Tasks to complete
(A) In the commit below on ONNX initializer serialization, why does the code use std::map rather than std::unordered_map for initializers?
(B) List every container type named in the commit below on ONNX initializer serialization.

-- Start of Passage provided --

- refactoring serialization of ONNX initializers to be name-based (#17420)

Summary:
Currently, serialization of model parameters in ONNX export depends on the order in which they are stored in a container (`list` on Python side and `std::vector` on C++ side). This has worked fine till now, but if we need to do any pass on that graph that mutates the parameter list, then strictly order-based serialization may not work.

This PR is the first in a set to bring in more passes (such as constant folding) related to ONNX export. This PR lays the groundwork by moving the serialization in ONNX export from order-based to name based approach, which is more amenable to some of the passes.

houseroad - As discussed this change uses a map for export, and removes the code from `export.cpp` that relies on the order to compute initializer names.
Pull Request resolved: https://github.com/pytorch/pytorch/pull/17420

Differential Revision: D14361993

Pulled By: houseroad

fbshipit-source-id: da93e945d55755c126de06641f35df87d1648cc4
diff --git a/torch/csrc/jit/export.cpp b/torch/csrc/jit/export.cpp
index 4974929..39417ba 100644
--- a/torch/csrc/jit/export.cpp
+++ b/torch/csrc/jit/export.cpp
@@ -115,15 +115,23 @@
   }
 
  protected:
+  // Using std::map instead of std::unordered_map for initializers
+  // in EncodeGraph cosntructor so that the order in which initializers
+  // get written to the ONNX graph is always the deterministic and 
+  // predictable. While this is not a ONNX requirement, it is needed 
+  // for testing purposes in tests that use _export_to_pretty_string()

-- End of Passage provided --
-- Start of Source excerpt --

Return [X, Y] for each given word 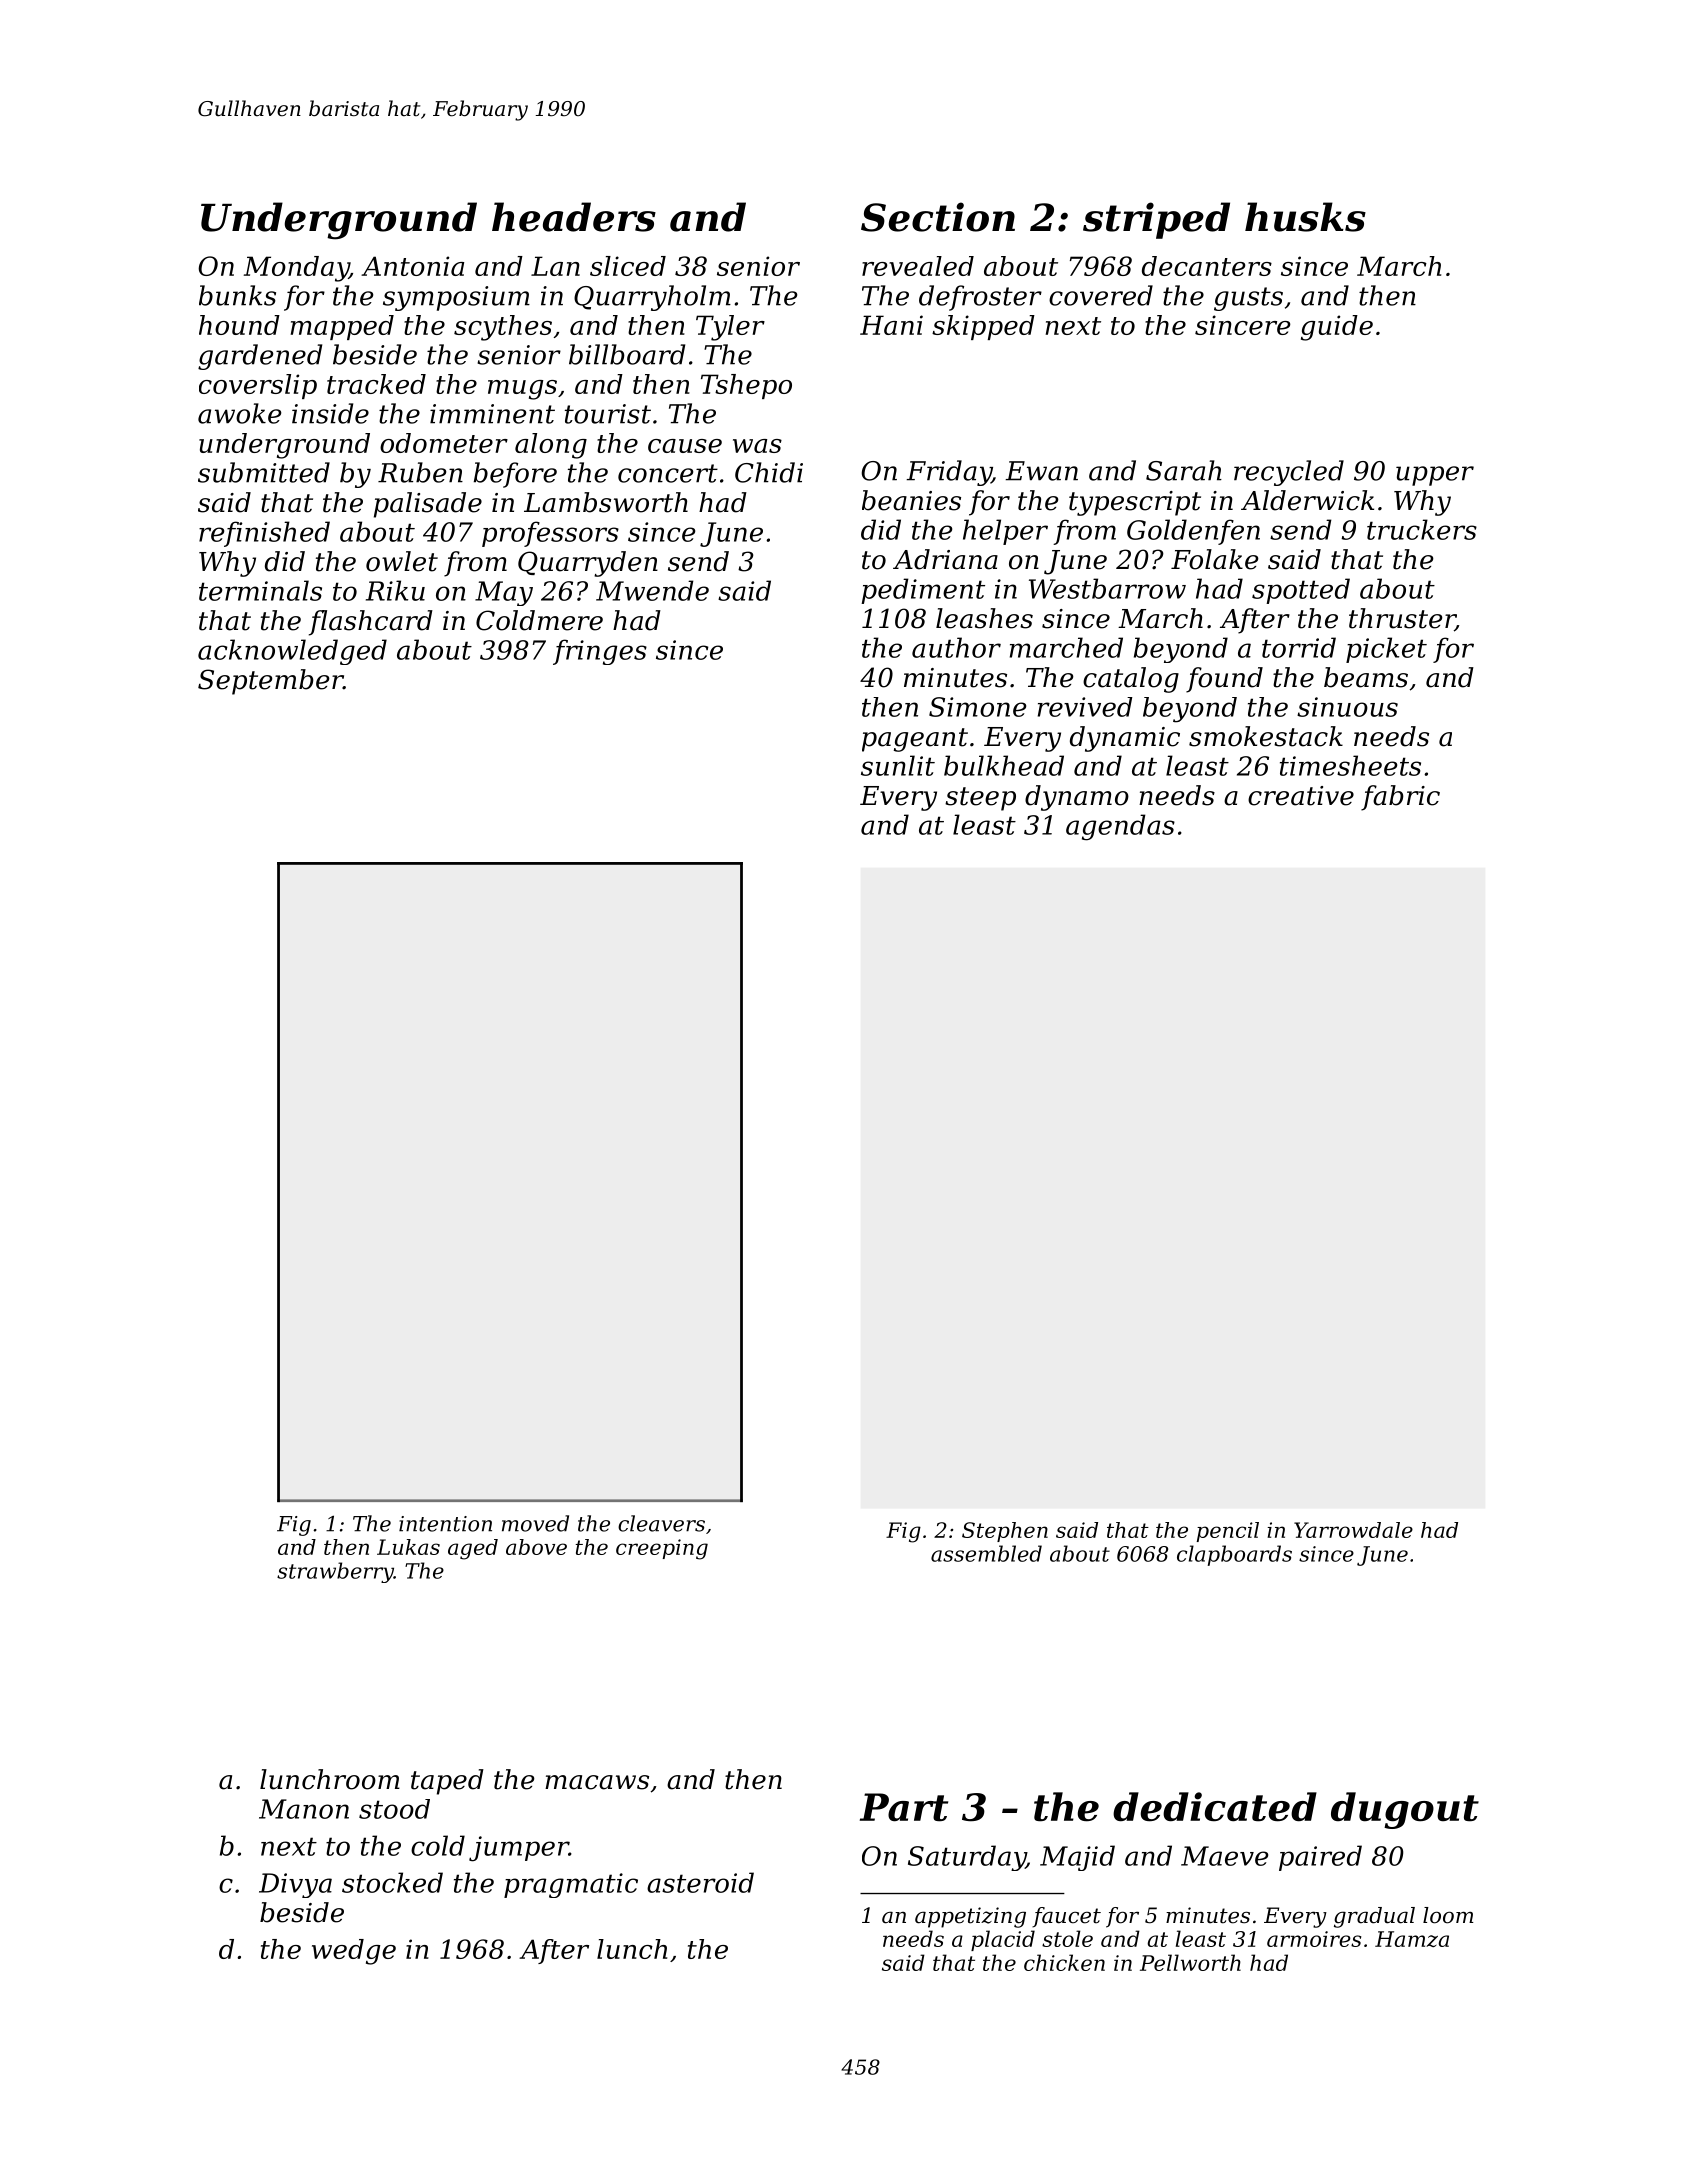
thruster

-- End of Source excerpt --

Per-task outputs
(A) So that the order in which initializers are written to the ONNX graph is always deterministic and predictable, which is needed for tests that use _export_to_pretty_string().

(B) list, std::vector, std::map, std::unordered_map